■ **Task to complete**
Every record is to be duplicated exactly as it reads, without its images.

■ **Dataset content**
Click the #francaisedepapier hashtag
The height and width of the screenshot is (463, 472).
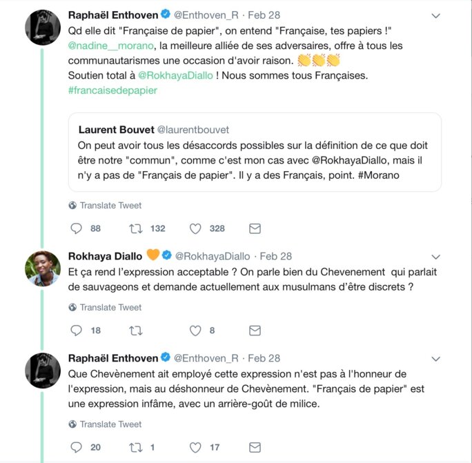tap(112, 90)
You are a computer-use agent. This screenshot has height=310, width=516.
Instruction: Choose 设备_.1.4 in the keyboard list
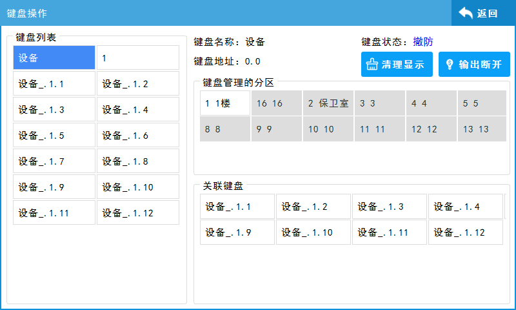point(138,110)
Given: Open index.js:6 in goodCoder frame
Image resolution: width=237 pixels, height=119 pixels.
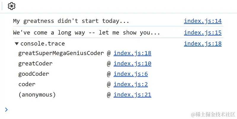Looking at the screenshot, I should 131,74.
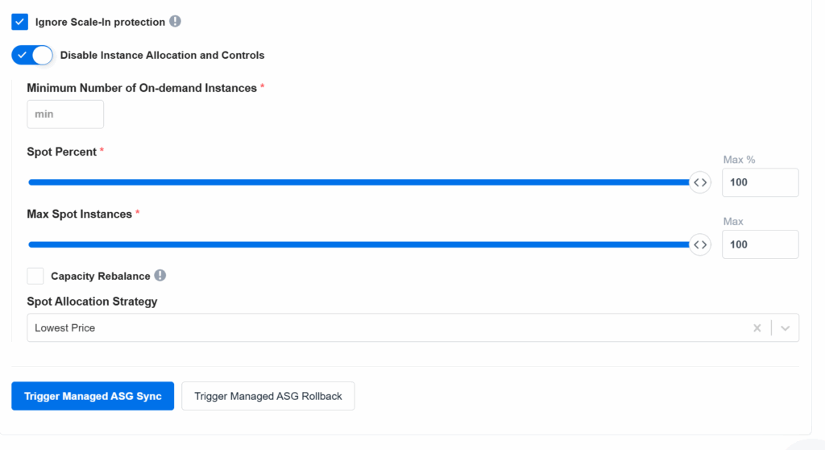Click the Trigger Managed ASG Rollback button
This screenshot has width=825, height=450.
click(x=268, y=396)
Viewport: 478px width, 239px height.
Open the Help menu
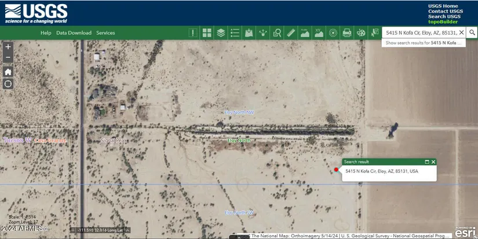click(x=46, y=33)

■ **Written response**
Click the #francaisedepapier hashtag
The height and width of the screenshot is (463, 472).
tap(112, 90)
You are a computer-use agent. This screenshot has height=310, width=516.
Instruction: Choose 设备_.1.4 in the keyboard list
point(138,110)
Given: Open index.js:6 in goodCoder frame
Image resolution: width=237 pixels, height=119 pixels.
Looking at the screenshot, I should 131,74.
Click the Trigger Managed ASG Rollback button
This screenshot has width=825, height=450.
click(x=268, y=396)
Viewport: 478px width, 239px height.
Open the Help menu
click(x=46, y=33)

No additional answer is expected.